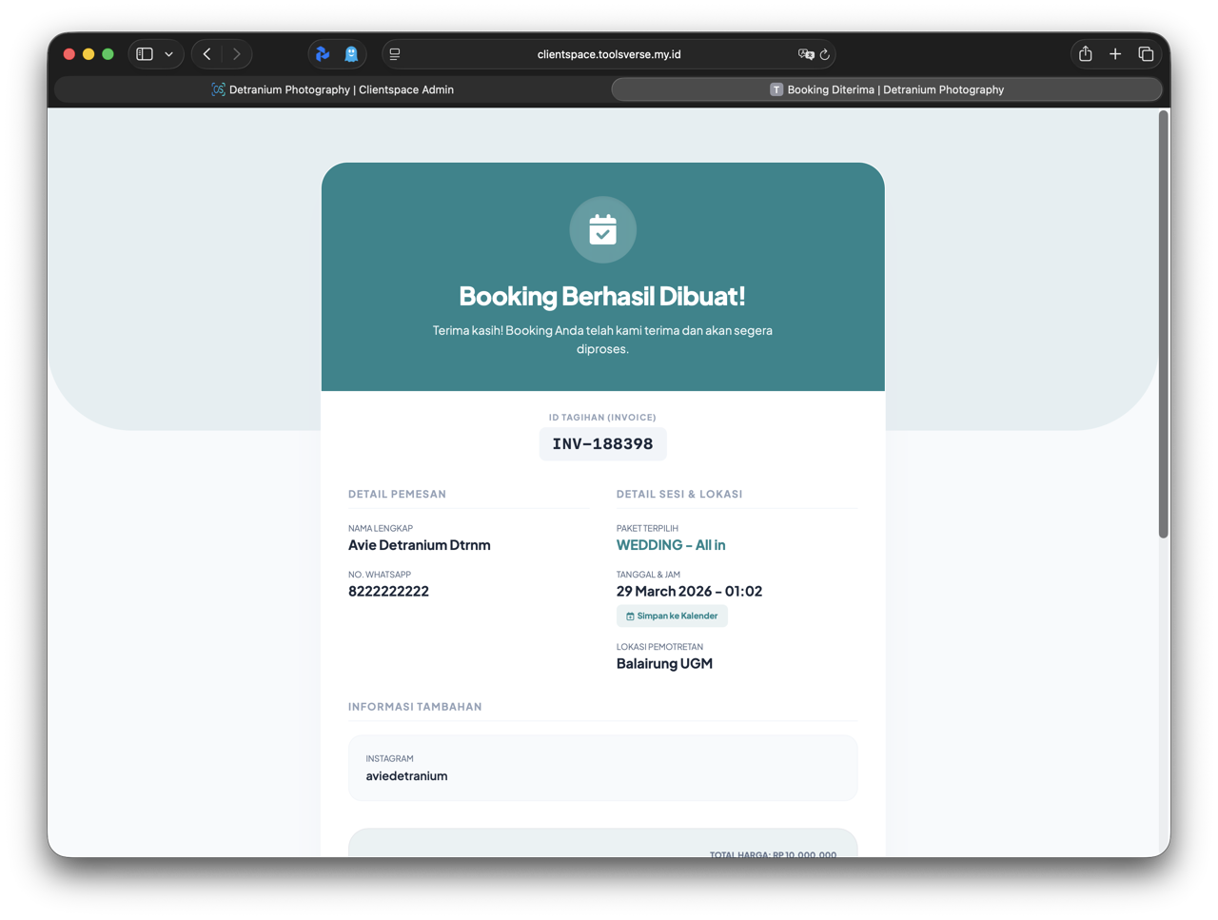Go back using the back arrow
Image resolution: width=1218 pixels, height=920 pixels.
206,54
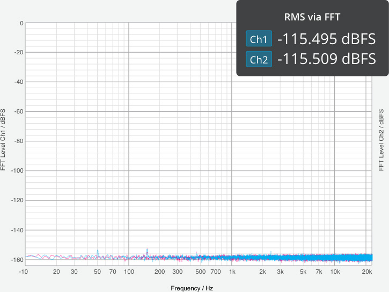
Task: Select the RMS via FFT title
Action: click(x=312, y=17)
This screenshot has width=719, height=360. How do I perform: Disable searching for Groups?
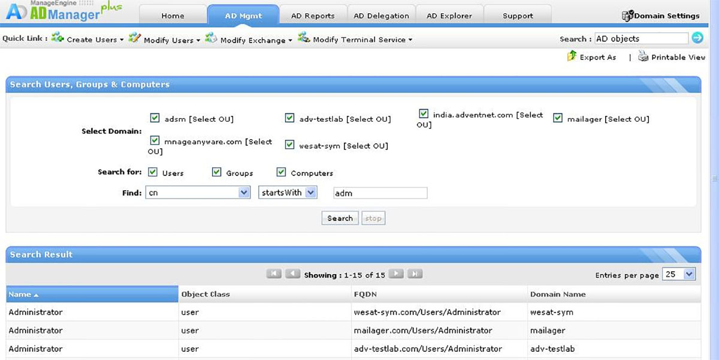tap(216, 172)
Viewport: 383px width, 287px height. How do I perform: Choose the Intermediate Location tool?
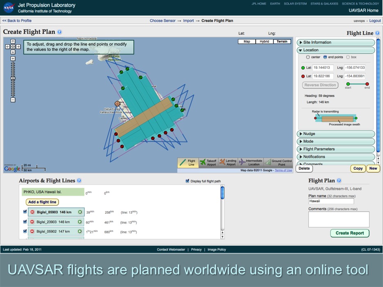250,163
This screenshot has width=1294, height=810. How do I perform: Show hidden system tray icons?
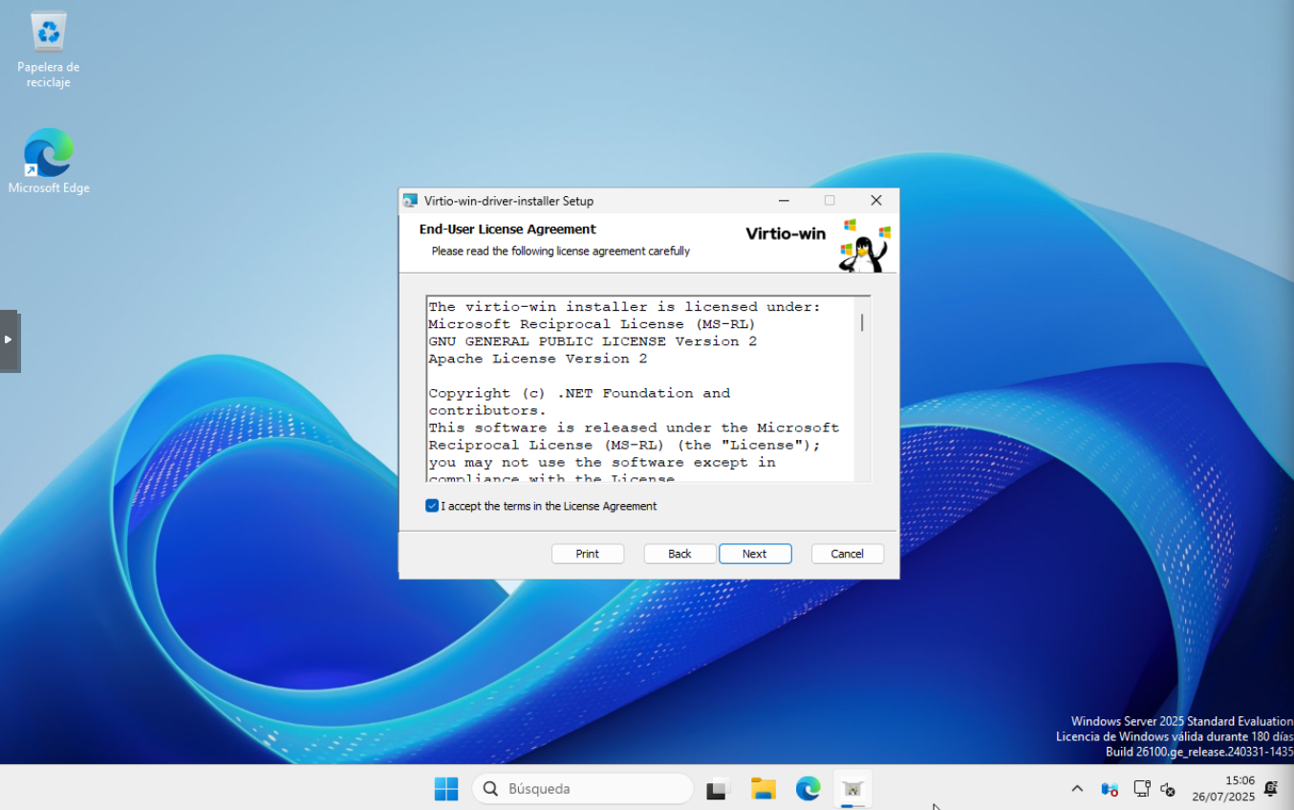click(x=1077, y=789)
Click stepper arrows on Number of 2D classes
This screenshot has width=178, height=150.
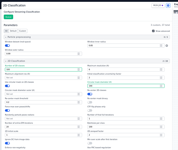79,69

_About this exercise_: Omitting all pictures, retype exactly the lines from the line containing "This screenshot has width=1294, height=810." down to the last line above, both ends included.

_Answer box_:
This screenshot has width=1294, height=810. How do I perform: Show hidden system tray icons?
click(x=1077, y=789)
Click stepper arrows on Number of 2D classes
This screenshot has width=178, height=150.
79,69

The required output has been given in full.